- [READING TEXT]
Jovani Furlan in Balanchine's Episodes. Erin Baiano, Courtesy NYCB.

Jovani Furlan Opens Up About His New Life at New York City Ballet

Jovani Furlan is on a roll. Since moving to New York City Ballet from Miami City Ballet last summer, the 26-year-old soloist has stepped into one ballet after another with lightning speed. In the winter season alone, he danced such desirable—and contrasting—roles as the male lead in Jerome Robbins' sensual and summery In G Major, Siegfried in Swan Lake, and the eccentric (and demanding) solo Balanchine created for Paul Taylor in his 1959 ballet Episodes. "We thought his personality and manner would fit really well within the company," says Jonathan Stafford, NYCB's artistic director, of the decision to hire Furlan. That hunch has proven to be spot-on. According to Stafford, "in a very short period, he's become incredibly valuable."

- [WRITTEN EXERCISE]
Name every ballet title that appears in the article about Jovani Furlan.

- [DATASET]
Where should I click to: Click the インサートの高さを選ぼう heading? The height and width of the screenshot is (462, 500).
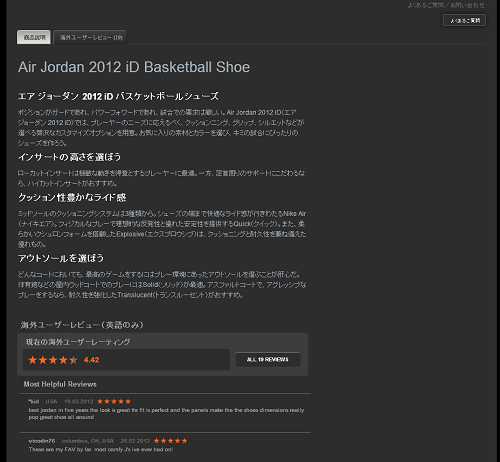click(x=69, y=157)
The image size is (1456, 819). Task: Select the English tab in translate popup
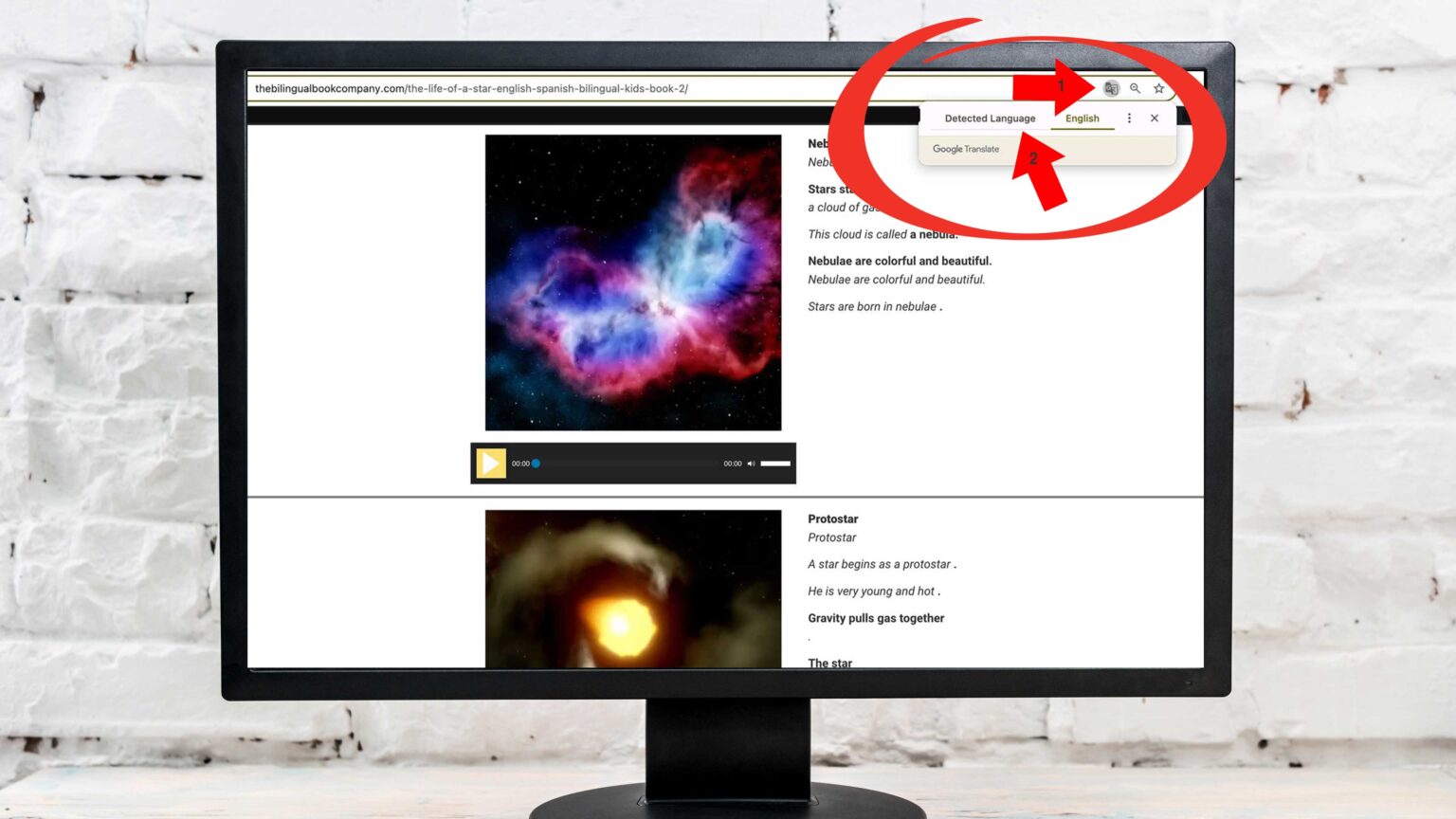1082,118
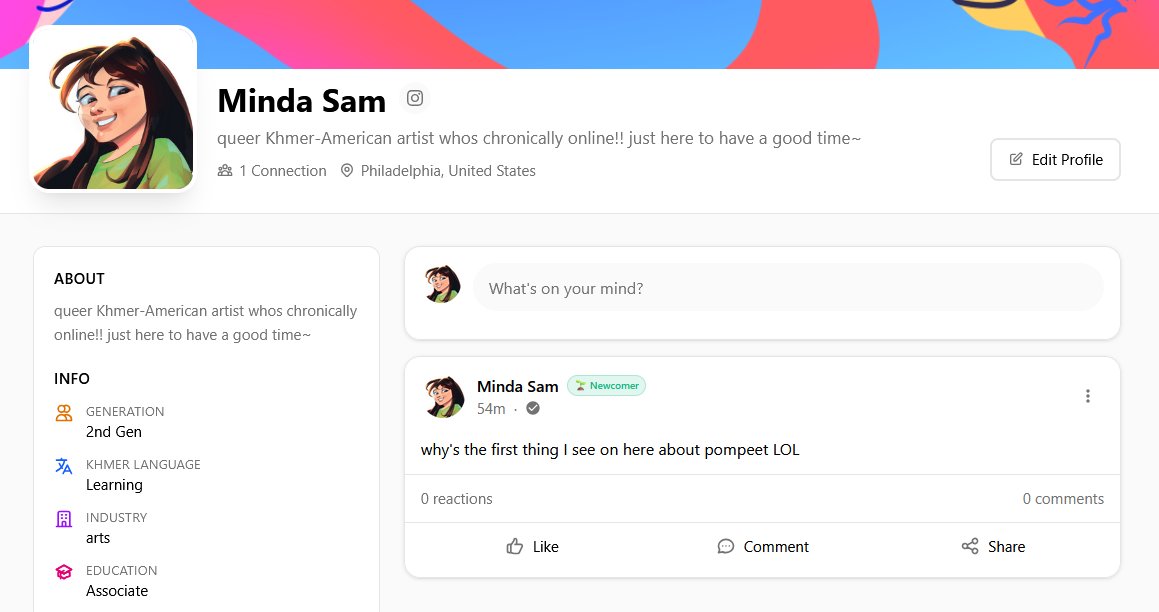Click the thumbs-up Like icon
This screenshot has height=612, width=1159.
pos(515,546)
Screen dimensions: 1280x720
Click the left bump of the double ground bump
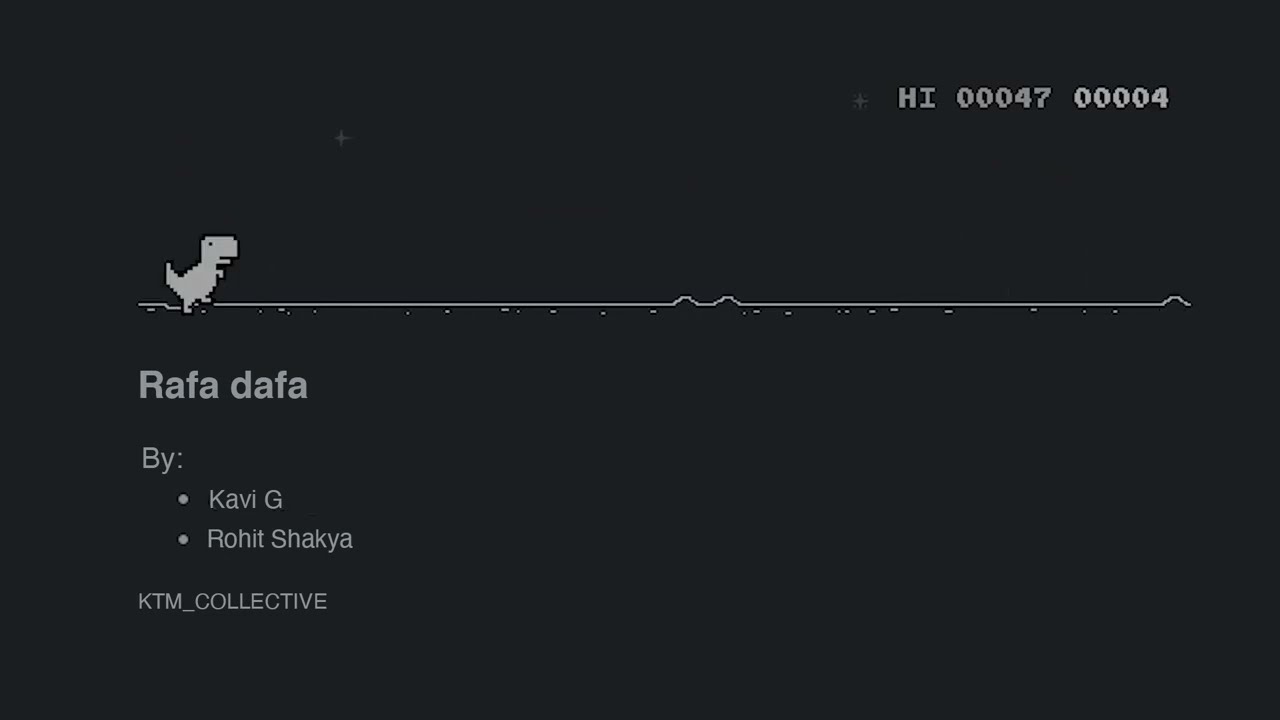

- [EXERCISE SOLUTION]
In G Major, Swan Lake, Episodes